When the client *changes* one or more documents, it sends a message to
the server requesting the change.  The server checks the proposed change
against a set of allow/deny rules you write as JavaScript functions.
The server only accepts the change if all the rules pass.

    // server: don't allow client to insert a party
    Parties.allow({
      insert: function (userId, party) {
        return false;
      }
    });

    // client: this will fail
    var party = { ... };
    Parties.insert(party);

If the server accepts the change, it applies the change to the database
and automatically propagates the change to other clients subscribed to
the affected documents.  If not, the update fails, the server's database
remains untouched, and no other client sees the update.

Meteor has a cute trick, though.  When a client issues a write to the
server, it also updates its local cache immediately, without waiting for
the server's response.  This means the screen will redraw right away.
If the server accepted the update &mdash; what ought to happen most of the
time in a properly behaving client &mdash; then the client got a jump on the
change and didn't have to wait for the round trip to update its own
screen.  If the server rejects the change, Meteor patches up the
client's cache with the server's result.

Putting it all together, these techniques accomplish latency
compensation.  Clients hold a fresh copy of the data they need, and
never need to wait for a roundtrip to the server. And when clients
modify data, those modifications can run locally without waiting for the
confirmation from the server, while still giving the server final say
over the requested change.

{{#note}}
The current release of Meteor supports MongoDB, the popular document
database, and the examples in this section use the
        [MongoDB API](http://www.mongodb.org/display/DOCS/Manual).  Future
releases will include support for other databases.
{{/note}}

<h3 id="dataandsecurity-authentication">Authentication and user accounts</h3>

Meteor includes [Meteor Accounts](#accounts_api), a state-of-the-art
authentication system. It features secure password login using the
[bcrypt](http://en.wikipedia.org/wiki/Bcrypt) algorithm,
and integration with external services including Facebook, GitHub,
Google, Meetup, Twitter, and Weibo. Meteor Accounts defines a
[`Meteor.users`](#meteor_users) collection where developers can store
application-specific user data.

Meteor also includes pre-built forms for common tasks like login, signup,
password change, and password reset emails. You can add [Accounts
UI](#accountsui) to your app with just one line of code. The `accounts-ui` package even provides a configuration wizard that walks you through the steps to
set up the external login services you're using in your app.
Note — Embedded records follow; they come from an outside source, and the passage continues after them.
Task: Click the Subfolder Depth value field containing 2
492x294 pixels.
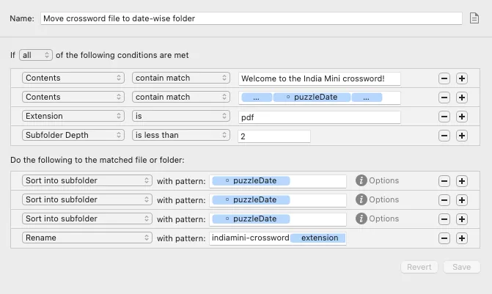Action: tap(274, 136)
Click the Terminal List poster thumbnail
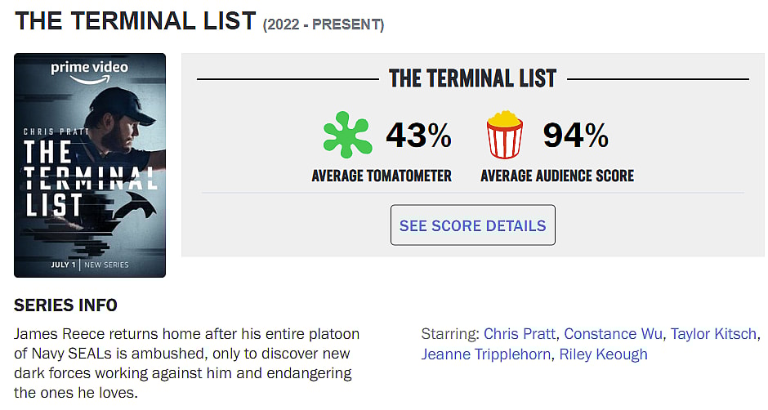 (x=90, y=165)
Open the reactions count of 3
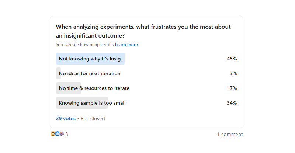This screenshot has height=153, width=295. coord(67,134)
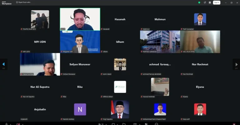The image size is (240, 125).
Task: Open the Reactions heart icon
Action: pyautogui.click(x=124, y=124)
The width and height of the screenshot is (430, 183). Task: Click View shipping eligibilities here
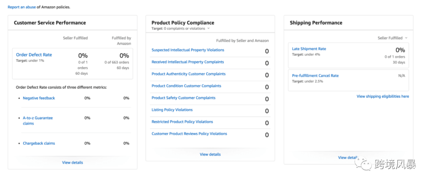click(x=383, y=96)
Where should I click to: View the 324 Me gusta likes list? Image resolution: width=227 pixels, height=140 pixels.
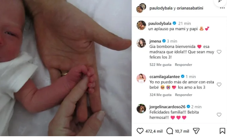(160, 95)
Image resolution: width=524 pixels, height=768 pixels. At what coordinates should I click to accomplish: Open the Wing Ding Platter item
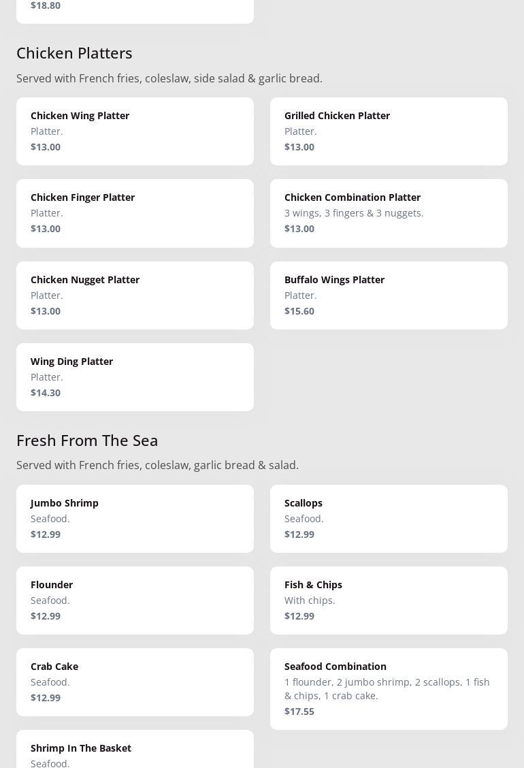point(135,377)
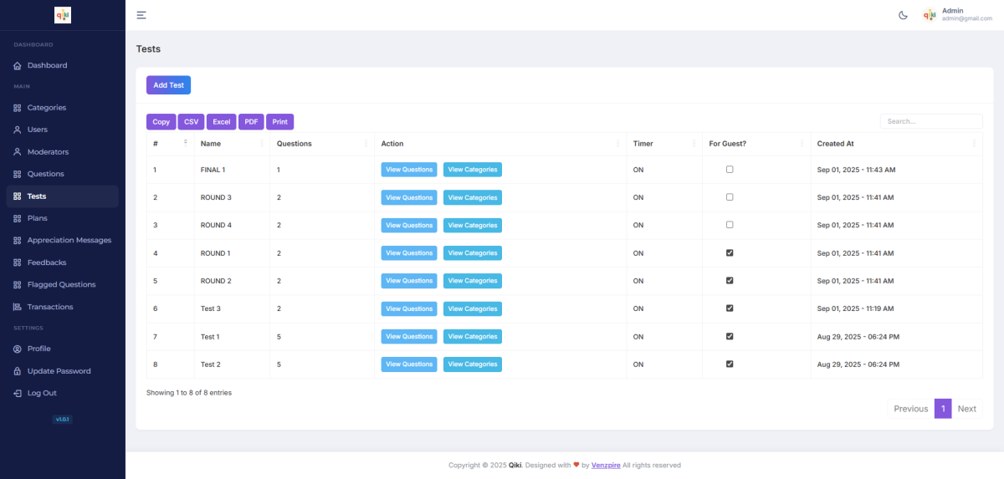Click the Add Test button

click(168, 85)
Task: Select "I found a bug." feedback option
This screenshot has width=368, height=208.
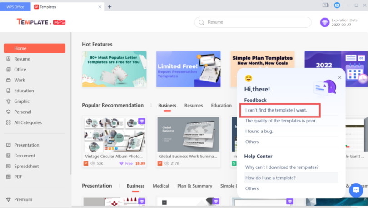Action: click(259, 131)
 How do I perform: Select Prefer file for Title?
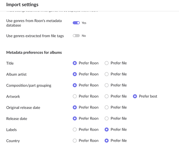point(107,63)
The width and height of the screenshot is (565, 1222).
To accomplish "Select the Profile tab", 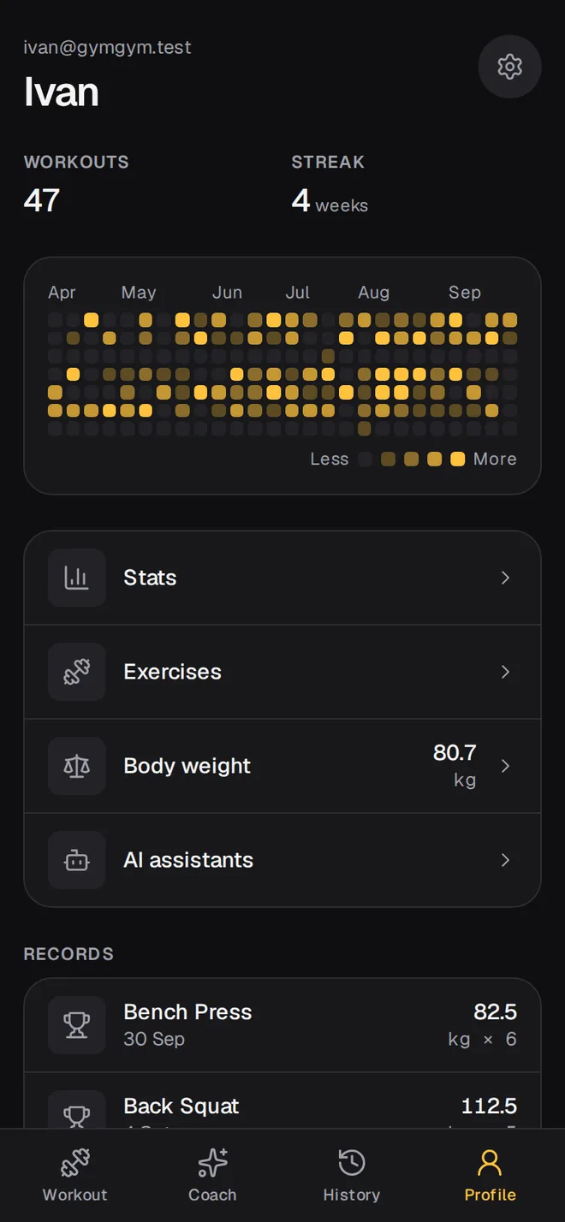I will coord(490,1176).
<h3 id="dataandsecurity-validation">Input validation</h3>

Meteor allows your methods and publish functions to take arguments of any
[JSON](http://json.org/) type. (In fact, Meteor's wire protocol supports
[EJSON](#ejson), an extension of JSON which also supports other common types
like dates and binary buffers.) JavaScript's dynamic typing means you don't need
to declare precise types of every variable in your app, but it's usually helpful
to ensure that the arguments that clients are passing to your methods and
publish functions are of the type that you expect.

Meteor provides a [lightweight library](#match) for checking that arguments and
other values are the type you expect them to be. Simply start your functions
with statements like `check(username, String)` or
`check(office, {building: String, room: Number})`. The `check` call will
throw an error if its argument is of an unexpected type.

Meteor also provides an easy way to make sure that all of your methods
and publish functions validate all of their arguments. Just run
<code>meteor add [audit-argument-checks](#auditargumentchecks)</code> and any
method or publish function which skips `check`ing any of its arguments will fail
with an exception.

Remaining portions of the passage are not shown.